# spring tooth harrow?



## toymvr (Jul 31, 2011)

Hi Guys this spring tooth harrow has been at out hunt camp for all Time& I'm 65.
I have decided to take it on as a winter project. One of our old timer's says it around 1941.
Can anyone give me any information on it and where I might find any Parts? 1 tine is broke I have it. They are 3 separate units that are bolted together. As you can see we have lost some bushings & a couple of pins. a quick repair in the field was a piece of EMT conduit. Thanks for the Help


----------



## pogobill (Jan 31, 2012)

It sure looks like mine, a Deerborn made by Ford. I'm sure you can still get those tines for them. If it is a deerborn, I believe they were painted red.


----------



## toymvr (Jul 31, 2011)

That makes sense the tractor was a Ford and one of my co-owners said he thought that came with it & it was Red.
Thanks


----------



## toymvr (Jul 31, 2011)

I have been searching for parts to rebuild a Ford Dearborn spring tooth Harrow 
with no luck. does anyone have a site for old parts


----------



## pogobill (Jan 31, 2012)

What parts are you looking for?

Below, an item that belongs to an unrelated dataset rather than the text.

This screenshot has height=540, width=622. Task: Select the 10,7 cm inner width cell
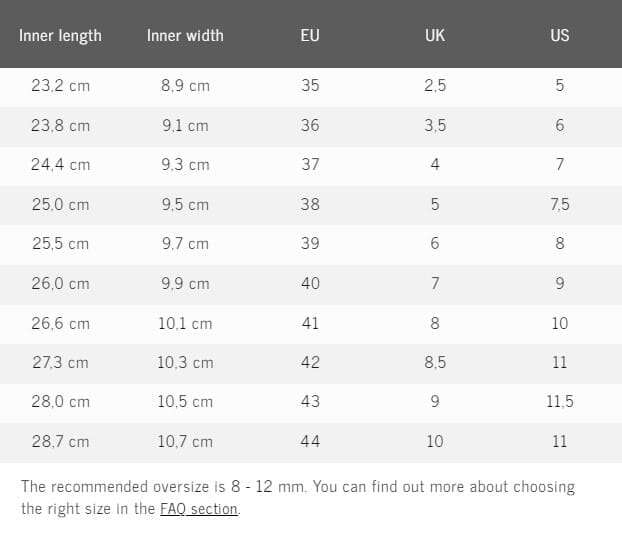tap(185, 441)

Most suppliers don't carry parts for these things anymore, but there is either eBay or try this place
http://shop.woodwardcrossingscountr...urgh-Ford-Spring-Tooth-for-Harrows-76A225.htm


----------



## toymvr (Jul 31, 2011)

pogobill said:


> What parts are you looking for? Most suppliers don't carry parts for these things anymore, but there is either eBay or try this place
> http://shop.woodwardcrossingscountr...urgh-Ford-Spring-Tooth-for-Harrows-76A225.htm


Thanks Bill they have some of the parts


Jim


----------



## pogobill (Jan 31, 2012)

Glad to hear that you managed to find some of the parts that you were looking for. Hopefully you can keep your eye open in your area and find something. Nothing like a Sunday drive to to places you haven't been to for a while , never know what you might find!


----------